>>>>>
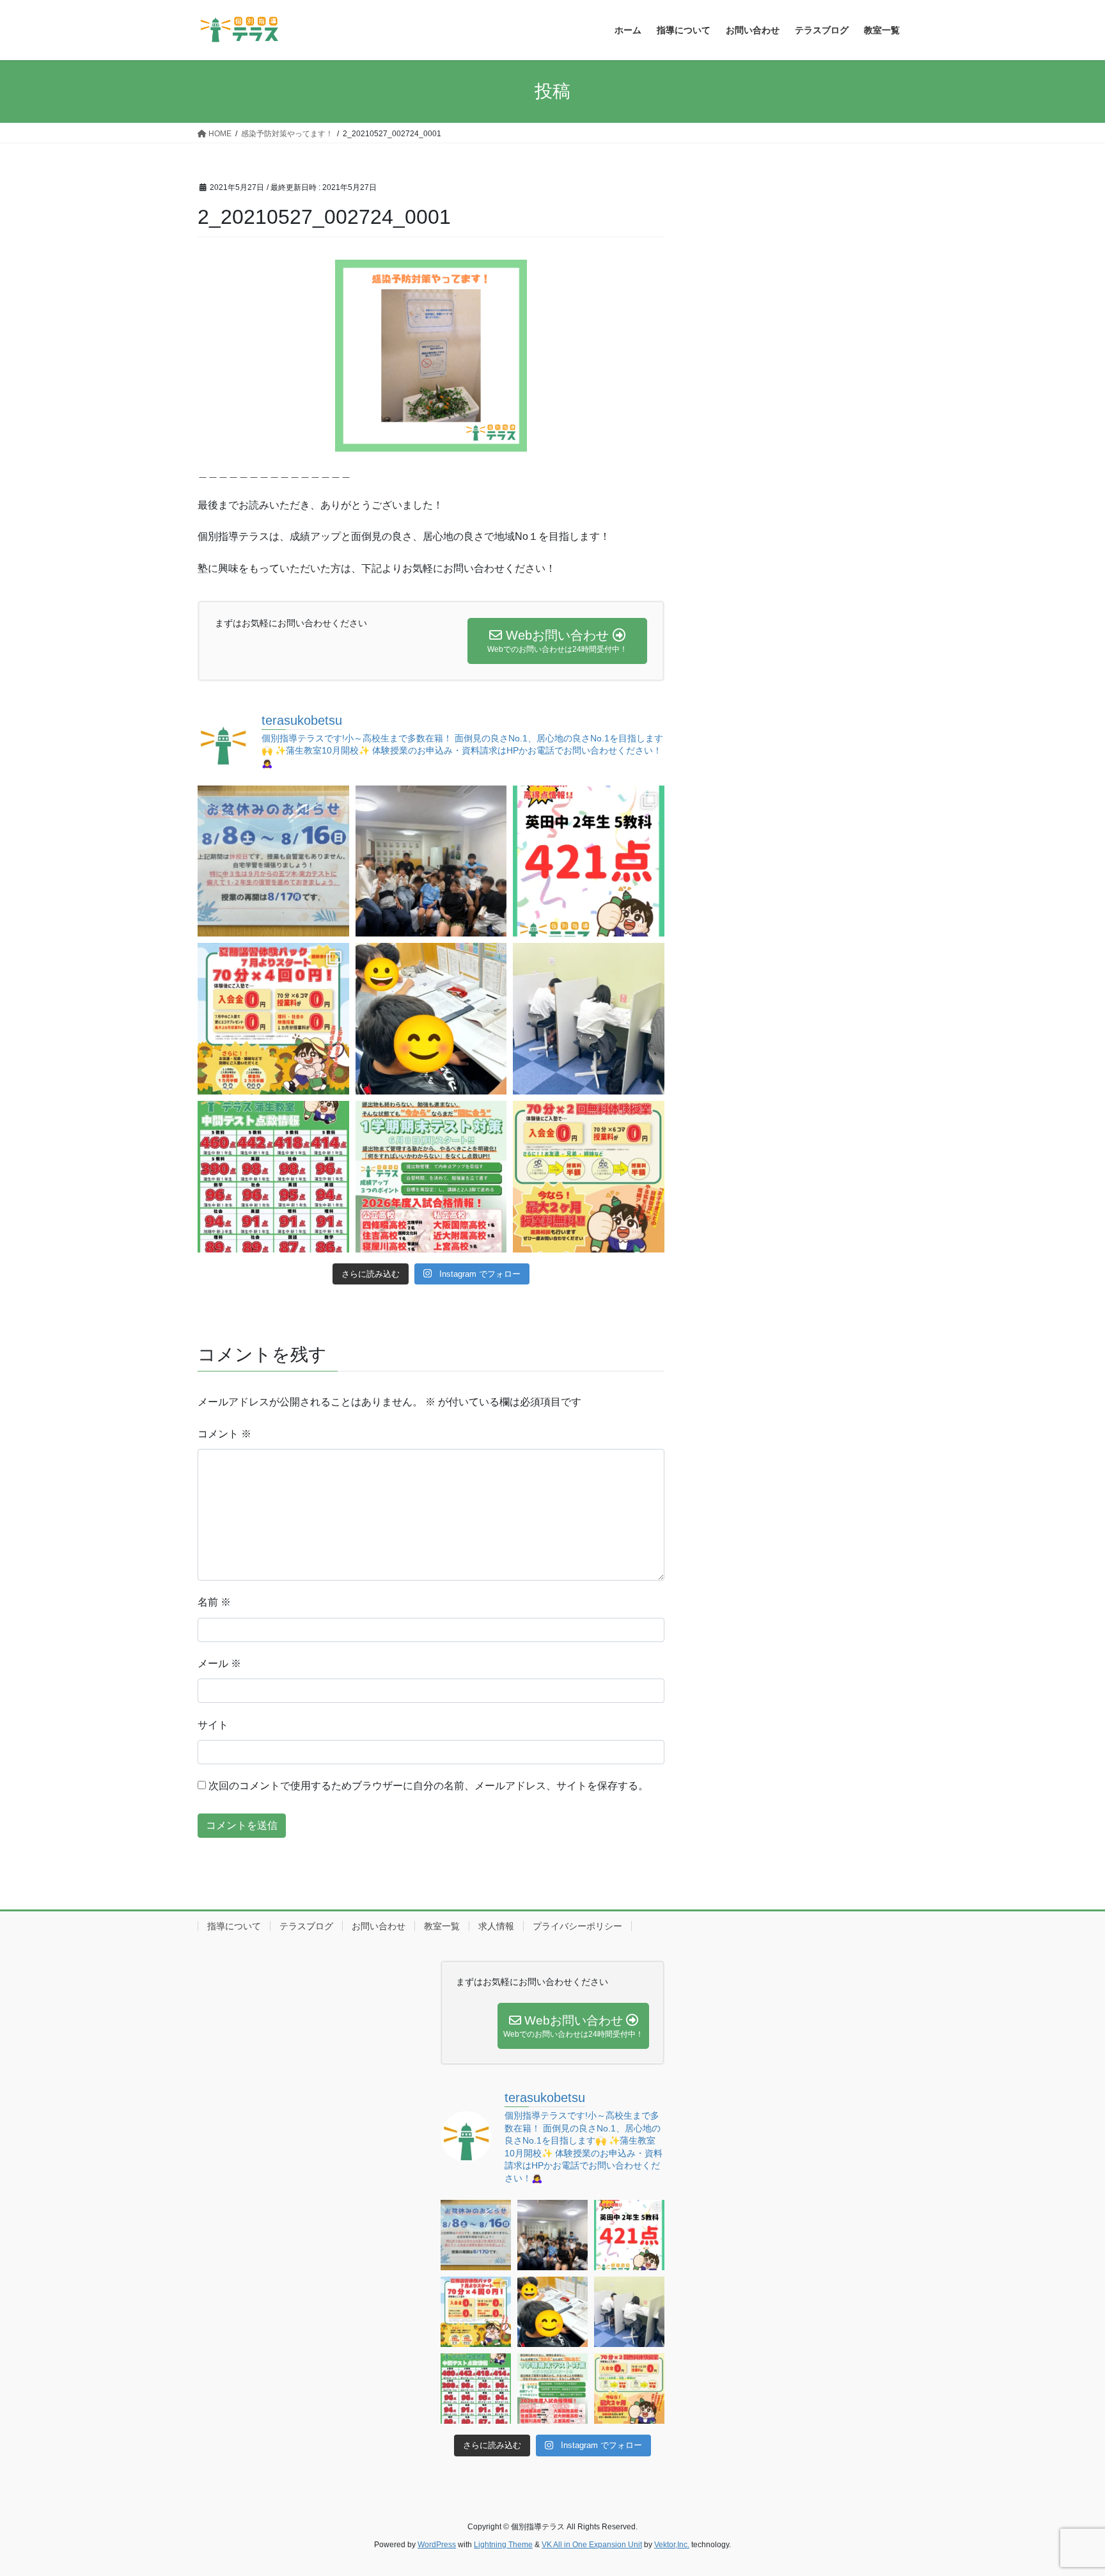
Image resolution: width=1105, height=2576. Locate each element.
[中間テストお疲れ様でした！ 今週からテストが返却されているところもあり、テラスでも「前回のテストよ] (431, 1176)
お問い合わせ (378, 1926)
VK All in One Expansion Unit (592, 2544)
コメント (224, 1433)
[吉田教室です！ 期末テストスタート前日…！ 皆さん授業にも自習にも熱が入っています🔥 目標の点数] (431, 1018)
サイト (213, 1724)
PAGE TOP (1067, 2487)
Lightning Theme (503, 2544)
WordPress (437, 2544)
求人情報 (496, 1926)
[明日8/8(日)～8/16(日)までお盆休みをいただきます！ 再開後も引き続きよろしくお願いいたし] (273, 861)
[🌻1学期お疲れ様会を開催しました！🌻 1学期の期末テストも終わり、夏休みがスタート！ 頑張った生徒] (431, 861)
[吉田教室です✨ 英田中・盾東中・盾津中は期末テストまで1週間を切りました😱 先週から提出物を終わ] (588, 1018)
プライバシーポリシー (577, 1926)
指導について (234, 1926)
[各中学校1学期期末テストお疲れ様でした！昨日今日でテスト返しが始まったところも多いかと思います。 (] (273, 1018)
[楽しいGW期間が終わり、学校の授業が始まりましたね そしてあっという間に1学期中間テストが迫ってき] (588, 1176)
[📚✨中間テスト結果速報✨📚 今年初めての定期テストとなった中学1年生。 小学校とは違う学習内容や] (273, 1176)
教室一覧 (442, 1926)
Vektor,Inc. (671, 2544)
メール (219, 1663)
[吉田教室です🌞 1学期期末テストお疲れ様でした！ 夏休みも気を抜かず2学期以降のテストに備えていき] (588, 861)
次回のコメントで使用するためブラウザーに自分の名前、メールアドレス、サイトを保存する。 (428, 1785)
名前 (214, 1602)
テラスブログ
<<<<<
→ EXERCISE REQUIREMENTS:
Retype the listing above exactly, please. Pictures do not belong in the copy.

→ RESPONSE TO THE EXERCISE:
Image resolution: width=1105, height=2576. Locate each element.
[中間テストお疲れ様でした！ 今週からテストが返却されているところもあり、テラスでも「前回のテストよ] (431, 1176)
お問い合わせ (378, 1926)
VK All in One Expansion Unit (592, 2544)
コメント (224, 1433)
[吉田教室です！ 期末テストスタート前日…！ 皆さん授業にも自習にも熱が入っています🔥 目標の点数] (431, 1018)
サイト (213, 1724)
PAGE TOP (1067, 2487)
Lightning Theme (503, 2544)
WordPress (437, 2544)
求人情報 (496, 1926)
[明日8/8(日)～8/16(日)までお盆休みをいただきます！ 再開後も引き続きよろしくお願いいたし] (273, 861)
[🌻1学期お疲れ様会を開催しました！🌻 1学期の期末テストも終わり、夏休みがスタート！ 頑張った生徒] (431, 861)
[吉田教室です✨ 英田中・盾東中・盾津中は期末テストまで1週間を切りました😱 先週から提出物を終わ] (588, 1018)
プライバシーポリシー (577, 1926)
指導について (234, 1926)
[各中学校1学期期末テストお疲れ様でした！昨日今日でテスト返しが始まったところも多いかと思います。 (] (273, 1018)
[楽しいGW期間が終わり、学校の授業が始まりましたね そしてあっという間に1学期中間テストが迫ってき] (588, 1176)
[📚✨中間テスト結果速報✨📚 今年初めての定期テストとなった中学1年生。 小学校とは違う学習内容や] (273, 1176)
教室一覧 (442, 1926)
Vektor,Inc. (671, 2544)
メール (219, 1663)
[吉田教室です🌞 1学期期末テストお疲れ様でした！ 夏休みも気を抜かず2学期以降のテストに備えていき] (588, 861)
次回のコメントで使用するためブラウザーに自分の名前、メールアドレス、サイトを保存する。 (428, 1785)
名前 (214, 1602)
テラスブログ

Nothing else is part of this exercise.